Un héros, plusieurs noms

Varier ses expressions

Si vous avez tendance à utiliser toujours le même mot, par exemple "comme" pour les comparaisons, ou "personne" pour parler des gens, faites des exercices d'assouplissement.

Forcez-vous à utiliser toute la gamme : à l'instar, à l'image, tel, semblable à...

Ou : individu, gens, gaillard, olibrius, quidam, homme...

Chaque mot a sa nuance propre, sa couleur ; quand vous restez enfermé dans un certain vocabulaire, vous vous punissez vous-même - et vous punissez vos lecteurs.

Soyez à l'affût ; cherchez tous les mots colorés, brillants, vivants, vibrants, souriants.

Par exemple "gaillard", déjà cité, a des connotations très intéressantes. C'est peut-être pour ça que les auteurs du "Visage de Dieu", best-seller dans la catégorie "Cosmologie" d'Amazon.fr, l'emploient à toutes les sauces...

Du coup, les scientifiques dont ils présentent les travaux apparaissent comme des figures pleines de vitalité et d'énergie - et ça, simplement parce qu'ils les décrivent comme des "gaillards" :

"...un physicien du nom de George Smoot, solide gaillard barbu à l'époque totalement inconnu du grand public, se prépare à rejoindre la salle de presse pour..."

Un personnage, plusieurs noms

Il faut faire très attention aux noms dont on désigne les personnages de son livre (qu'il soit un roman ou pas)...

George Sand est une virtuose dans l'art de varier, selon le contexte, les noms dont elle désigne ses personnages. Ces variations donnent une dimension supplémentaire à ses personnages, une épaisseur presque mythique.

Prenons par exemple son magnifique roman L'homme de neige.

Le héros, Christian Waldo, apparaît sous toute sortes de noms. Il faut dire que c'est le sujet même du roman : qui sont ses parents ? Quel est son véritable nom ?... Lui-même ne le sait pas, et le découvrira à la fin du roman. (Il est le fils d'un noble comte suédois assassiné par son frère pour récupérer l'héritage).

Voici quelques uns des noms sous lesquels Christian apparaît :

"Christian Waldo" (son nom d'artiste)
"Christian Goffredi" (Ses parents adoptifs s'appellaient Goffredi.)
"Christian Goelfe" (Quand Christian se fait passer pour le neveu d'un avocat qu'il ne connaît pas pour entrer dans une soirée mondaine.)
"l'enfant du lac" (c'est ainsi qu'il est nommé dans la chanson que chante sa première mère adoptive, depuis devenue folle).
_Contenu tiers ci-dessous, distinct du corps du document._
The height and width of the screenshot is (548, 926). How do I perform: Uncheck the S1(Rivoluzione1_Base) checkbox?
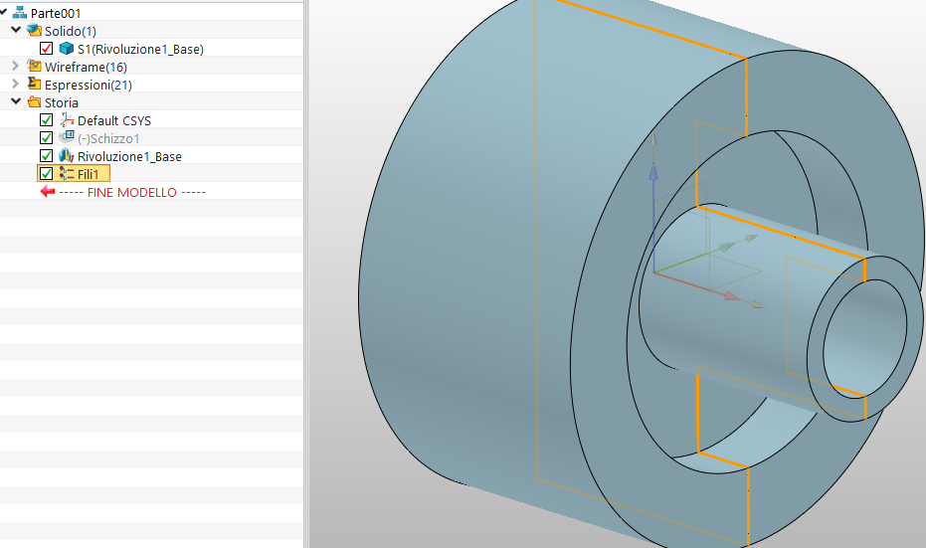[x=47, y=49]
Pour Marguerite, dont Christian tombe amoureux, il y a aussi des variantes intéressantes.

Voici une phrase où Sand joue avec une habileté extraordinaire des variations de noms :

"Christian tomba dans la rêverie. Il cherchait en lui-même quel enchaînement d'idées l'avait amené à des résolutions si énergiques et si simples ; mais il avait beau chercher et attribuer le tout à l'influence d'un bon sommeil et d'une belle matinée ; toujours sa mémoire le ramenait à l'image de Marguerite cachant sa figure dans ses mains au nom de Christian Waldo. Ce cri étouffé, parti du coeur de la femme, était allé frappé la fière poitrine de Christian Goffredi."
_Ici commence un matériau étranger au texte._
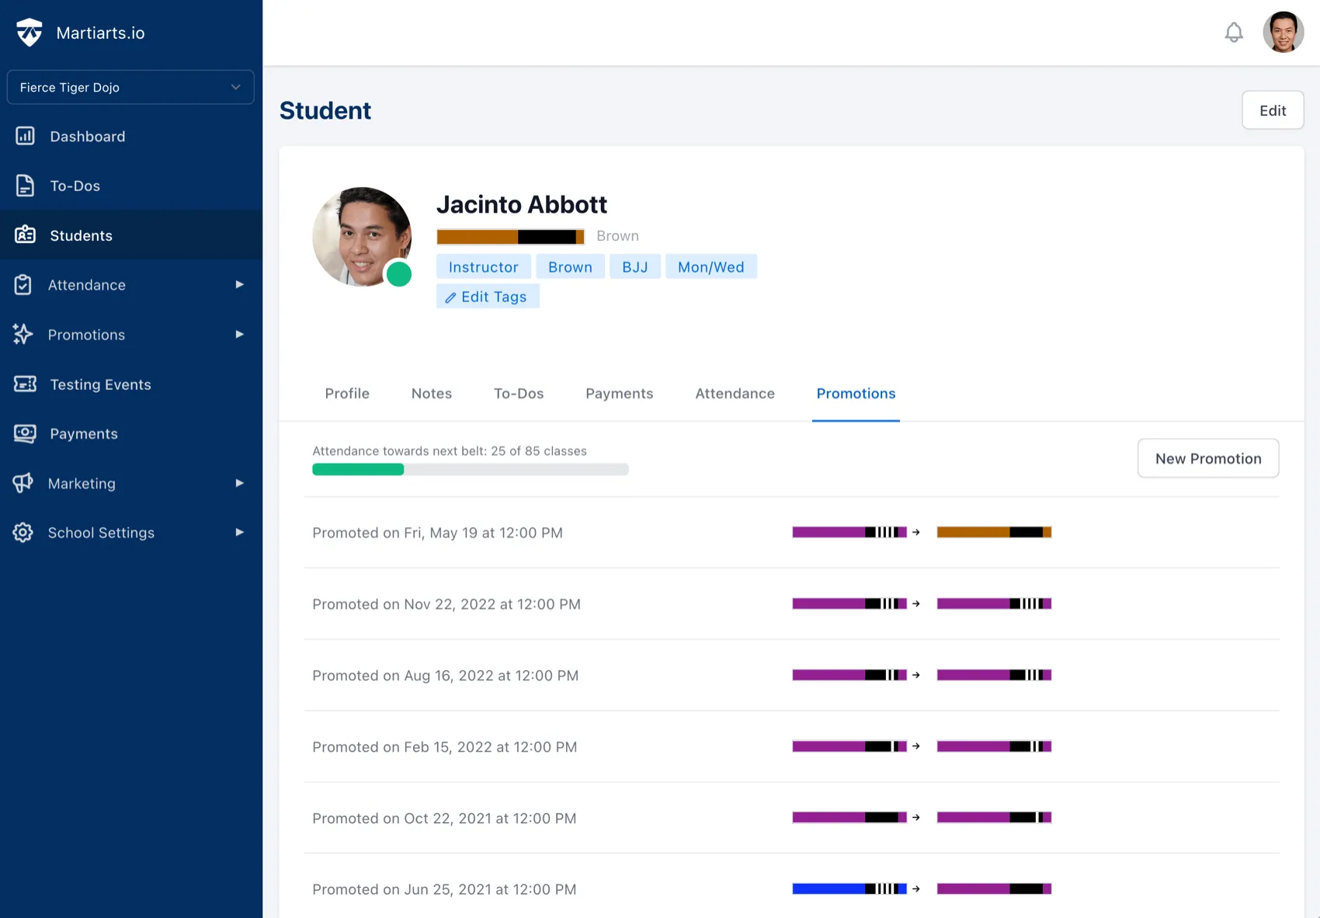
Task: Switch to the Profile tab
Action: point(347,394)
D'abord Christian : son prénom tout nu.
Ensuite, la réaction de Marguerite (prénom tout nu) au nom d'artiste "Christian Waldo".
Puis, Marguerite devient "la femme".
Pourquoi ce changement ?
Parce qu'il s'agit de souligner ce que représente Marguerite pour Christian : elle est LA femme. C'est-à-dire qu'elle est son archétype... en d'autres termes, la femme de sa vie ! En disant "la femme", Sand place la relation de Marguerite et Christian sur un pied presque mythique : elle est LA femme et il est L'homme, un peu comme Adam était l'Homme et Eve, la femme...
Et enfin, "Christian Goffredi". Pourquoi, ici, utiliser le nom des parents adoptifs de Christian ?
Parce qu'ils étaient dignes, cultivés, et qu'ils vivaient pour la science. Ce n'était pas des saltimbanques, alors que Christian Waldo en est un.
En tant que "Christian Goffredi", Christian est fier, digne et se respecte. En tant que "Christian Waldo", Christian est un artiste, presque un aventurier, qui vit ou plutôt survit en séduisant son public avec son spectacle de marionnettes.
Et admirez la manière dont Sand joue du parallélisme pour créer du sens :
le coeur de la femme/la fière poitrine de Christian Goffredi
Ce parallélisme a pour effet de rendre Christian plus mâle et Marguerite plus féminine ! ça ne vous saute pas aux yeux ? "Femme" s'oppose, grâce au parallélisme, à "Christian Goffredi", et "Coeur de la femme" s'oppose, toujours grâce au parallélisme, à "fière poitrine", ce qui renforce à la fois la douceur (ici implicite) de Marguerite et la fierté masculine de Christian.

George Sand dit, et suggère, énormément en peu de mots grâce à :
- des parallélismes ;
- des contrastes qui se créent ou se renforcent grâce aux parallélismes auxquels ils s'intègrent ;
- des variations de noms hyper-significatives.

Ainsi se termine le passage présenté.